→ **EXERCISE PROMPT**: Produce exactly the lines from the one holding "Open the Nơi Đi Ninh Thuận dropdown" through the last line of the data below, with every picture left out.

=== INFORMATION ===

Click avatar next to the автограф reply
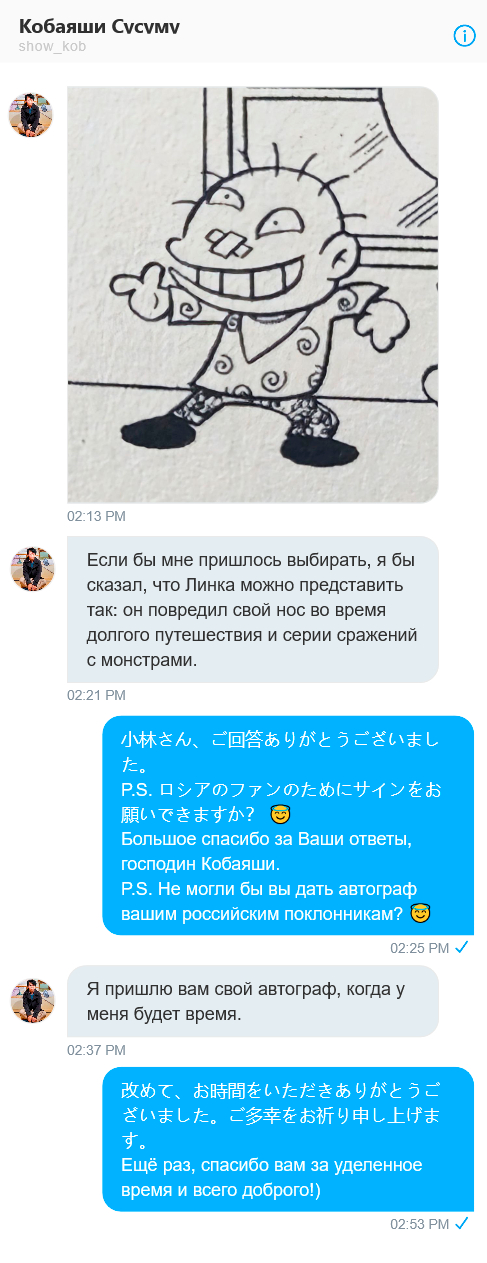Screen dimensions: 487x1263 coord(31,1001)
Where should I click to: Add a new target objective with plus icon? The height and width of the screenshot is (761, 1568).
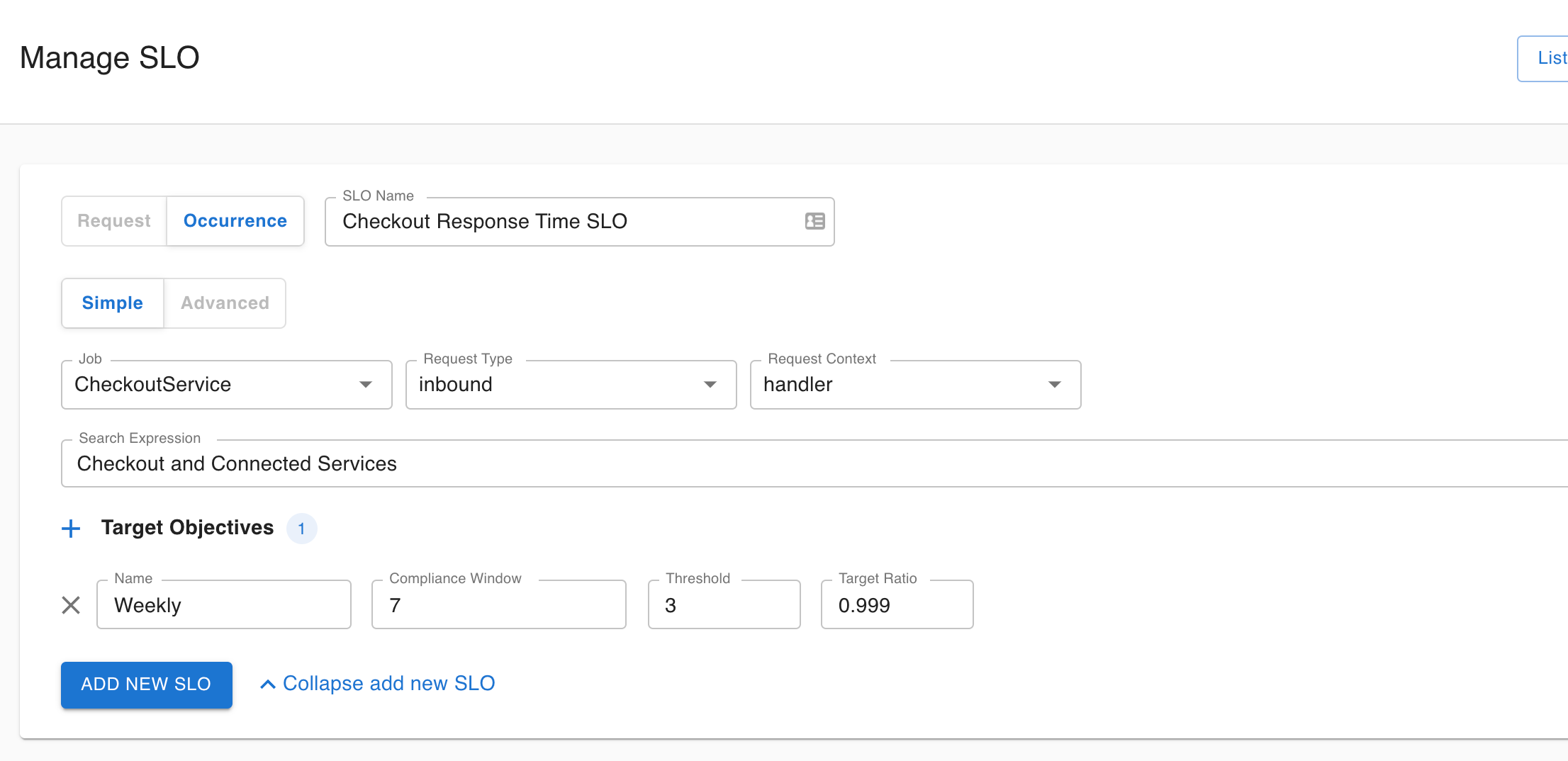(71, 529)
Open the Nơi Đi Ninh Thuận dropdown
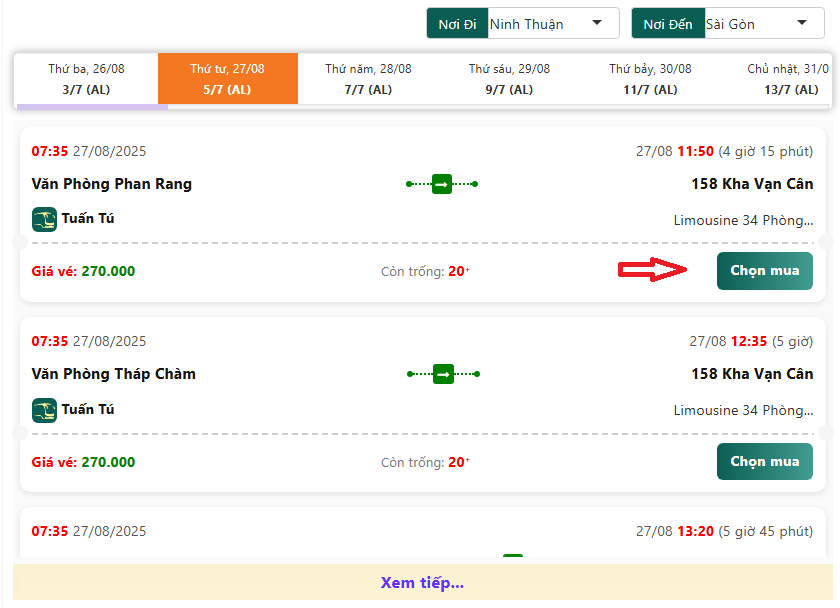 (x=553, y=24)
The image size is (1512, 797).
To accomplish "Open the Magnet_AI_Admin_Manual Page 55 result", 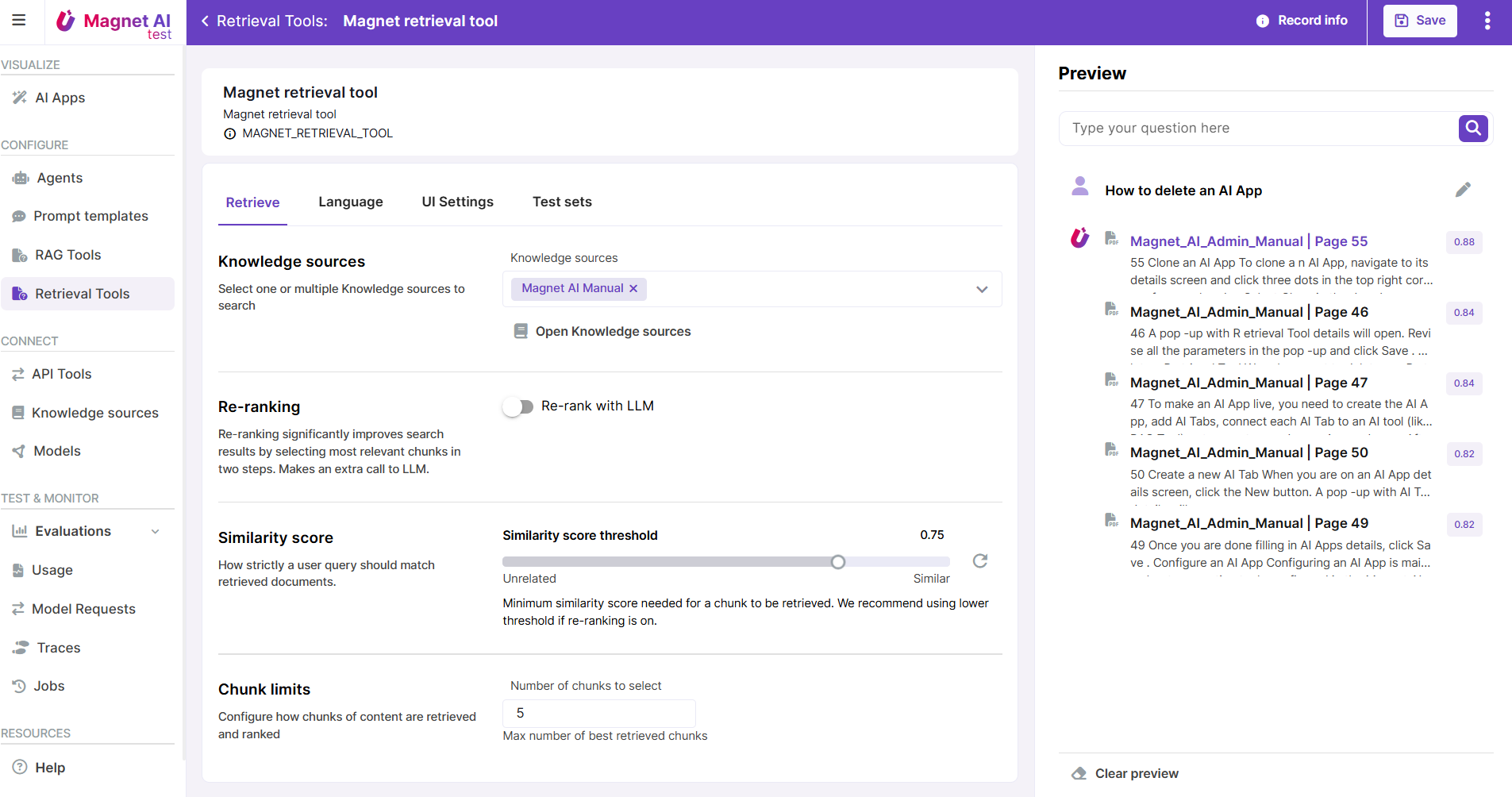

===

→ **OUTPUT FOR THIS EXERCISE**:
Open the Nơi Đi Ninh Thuận dropdown
 (x=553, y=24)
The image size is (1512, 797).
To accomplish "Open the Magnet_AI_Admin_Manual Page 55 result", 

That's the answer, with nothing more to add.